Now, that’s quite the laundry list of specific, detailed accusations – but to wrap it all up, the plaintiff asks the court to take a series of actions, including (but not limited to) the following.

  • Find and declare that Defendants have breached their fiduciary duties (as described in the suit). 
  • Find and declare that Defendants committed prohibited transactions and require amendments to 2014 to 2018 Forms 5500 filings to include omitted Schedules G and Forms 5330 to pay required IRS and DOL tier 1 and tier 2 excise taxes related to excessive payments. 
  • Find and adjudge that Defendants are personally liable to make good to the Plans all losses to the Plans resulting from each breach of fiduciary duty, and to otherwise restore the Plans to the position it would have occupied but for the breaches of fiduciary duty.

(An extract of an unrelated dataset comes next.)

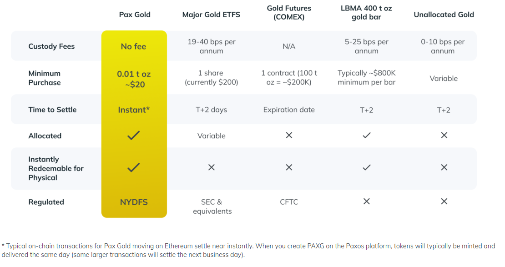The image size is (505, 267).
Task: Click Unallocated Gold Allocated X mark
Action: tap(444, 136)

  • Determine the method by which Plan losses under 29 U.S.C. §1109(a) should be calculated.
  • Order the Defendants to pay to the Plans the amount equaling all sums received by Prudential as a result of recordkeeping, revenue sharing, and investment management fees.
  • Order Defendants to provide all accountings necessary to determine the amounts Defendants must make good to the Plans under §1109(a).
  • Remove the fiduciaries who have breached their fiduciary duties and enjoin them from future ERISA violations.
  • Reform the Plans to include only prudent investments.
  • Reform the Plans to obtain bids for recordkeeping and to pay only reasonable recordkeeping expenses.
  • Require the fiduciaries to select investments and service providers based solely on the merits of those selections, and not to serve the interests of service providers.

The suit also seeks to certify the class action, appoint the Plaintiff as class representative, and appoint Paul J. Sharman, Esq. of The Sharman Law Firm LLC as Class Counsel, among other things.